Previously, scientists would measure clonal growth rate by comparing blood samples taken decades apart. Bick and his colleagues figured out a way to determine the growth rate from a single timepoint, by counting the number of passenger mutations.
“You can think of passenger mutations like rings on a tree,” Bick said. “The more rings a tree has, the older it is.”
The researchers applied PACER to estimate the CHIP expansion rate in 4,370 individuals from the Trans-Omics for Precision (TOPMed) program. Sponsored by the National Heart, Lung and Blood Institute of the National Institutes of Health, TOPMed integrates genomic and clinical data to help scientists advance the development of precision medicine.
As predicted, the analysis revealed an association between CHIP clonal expansion rates and DNA methylation (age-related alterations in gene expression), and with various “epigenetic clocks,” which estimate biological age based on predictable patterns of DNA methylation.
These clocks can predict time-to-death and time to diseases including cardiovascular disease and cancer based on DNA methylation-based markers for plasma proteins that are associated with metabolic syndrome and inflammation, and with genes associated with Alzheimer’s disease, oxidative stress, and other age-related conditions.
Surprisingly, the study did not confirm a previously identified association between the clonal expansion rate and inflammatory proteins or inflammatory conditions.
But it did identify four proteins in the bloodstream that were associated with the clonal expansion rate. These potentially targetable proteins, which have previously been characterized as promoters or suppressors of tumor growth, may be useful for further investigations of the mechanisms underlying CHIP expansion, the researchers concluded.
Researchers from 23 institutions across the United States and in Taiwan contributed to the study.
First authors of the paper were Taralynn Mack, a graduate student in Human Genetics at Vanderbilt, and Michael Raddatz, MD, PhD, a former MD/PhD student at Vanderbilt who currently is a cardiology fellow and physician-scientist at UCLA.
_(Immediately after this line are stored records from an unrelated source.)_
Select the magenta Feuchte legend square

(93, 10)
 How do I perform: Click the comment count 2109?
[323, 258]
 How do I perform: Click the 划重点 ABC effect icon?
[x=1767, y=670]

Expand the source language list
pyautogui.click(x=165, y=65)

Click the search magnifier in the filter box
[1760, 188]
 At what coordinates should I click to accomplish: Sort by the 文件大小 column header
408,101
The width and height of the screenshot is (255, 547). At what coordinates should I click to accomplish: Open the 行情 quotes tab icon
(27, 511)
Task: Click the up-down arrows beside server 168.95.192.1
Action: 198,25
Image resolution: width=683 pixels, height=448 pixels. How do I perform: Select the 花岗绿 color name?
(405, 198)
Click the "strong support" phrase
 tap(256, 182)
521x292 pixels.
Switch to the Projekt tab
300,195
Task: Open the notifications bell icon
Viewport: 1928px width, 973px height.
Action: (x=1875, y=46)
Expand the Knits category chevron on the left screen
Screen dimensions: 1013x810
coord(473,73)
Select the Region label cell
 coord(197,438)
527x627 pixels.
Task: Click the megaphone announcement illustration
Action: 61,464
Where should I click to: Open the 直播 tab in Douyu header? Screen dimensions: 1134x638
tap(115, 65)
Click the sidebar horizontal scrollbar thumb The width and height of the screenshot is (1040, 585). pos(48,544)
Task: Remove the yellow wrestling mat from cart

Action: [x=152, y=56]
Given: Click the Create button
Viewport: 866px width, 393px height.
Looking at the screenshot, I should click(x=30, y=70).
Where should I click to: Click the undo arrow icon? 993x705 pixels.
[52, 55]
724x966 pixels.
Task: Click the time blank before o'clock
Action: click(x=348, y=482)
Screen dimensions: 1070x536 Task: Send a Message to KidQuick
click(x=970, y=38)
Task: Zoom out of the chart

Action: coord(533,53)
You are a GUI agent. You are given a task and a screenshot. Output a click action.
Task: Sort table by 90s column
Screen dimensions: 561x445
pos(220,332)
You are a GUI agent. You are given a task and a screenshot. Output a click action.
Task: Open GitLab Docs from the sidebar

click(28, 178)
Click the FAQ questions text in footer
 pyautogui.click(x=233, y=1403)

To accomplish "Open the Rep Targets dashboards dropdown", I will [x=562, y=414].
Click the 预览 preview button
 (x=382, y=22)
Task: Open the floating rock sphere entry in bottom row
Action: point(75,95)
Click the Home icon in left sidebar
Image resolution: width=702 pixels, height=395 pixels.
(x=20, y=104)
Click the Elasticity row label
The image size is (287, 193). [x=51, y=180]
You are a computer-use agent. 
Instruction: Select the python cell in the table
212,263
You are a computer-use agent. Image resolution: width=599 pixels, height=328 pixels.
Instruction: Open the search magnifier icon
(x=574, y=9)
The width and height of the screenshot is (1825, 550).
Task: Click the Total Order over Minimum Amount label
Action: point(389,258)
Other Vanderbilt coauthors were Yash Pershad, an MD/PhD student in Human Genetics, Benjamin Shoemaker, MD, MSCI, associate professor of Medicine, Division of Cardiovascular Medicine, and Dan Roden, MD, Senior Vice President for Personalized Medicine at VUMC, and the Sam L. Clark, MD, PhD Professor of Medicine, Pharmacology, and Biomedical Informatics.
Support was provided by the TOPMed program (NIH grants 3R01HL-117626-02S and R01HL-120393), a Burroughs Wellcome Foundation Career Award for Medical Scientists, Foundation Leducq, the Ludwig Center for Cancer Stem Cell Research, an American Society of Hematology Scholar Award, the NIH Director’s New Innovator and Early Independence Awards (grants DP2-HL157540 and DP5-OD029586, respectively), a Leukemia and Lymphoma Society Discovery Grant, and a Pew-Stewart Scholar for Cancer Research Award.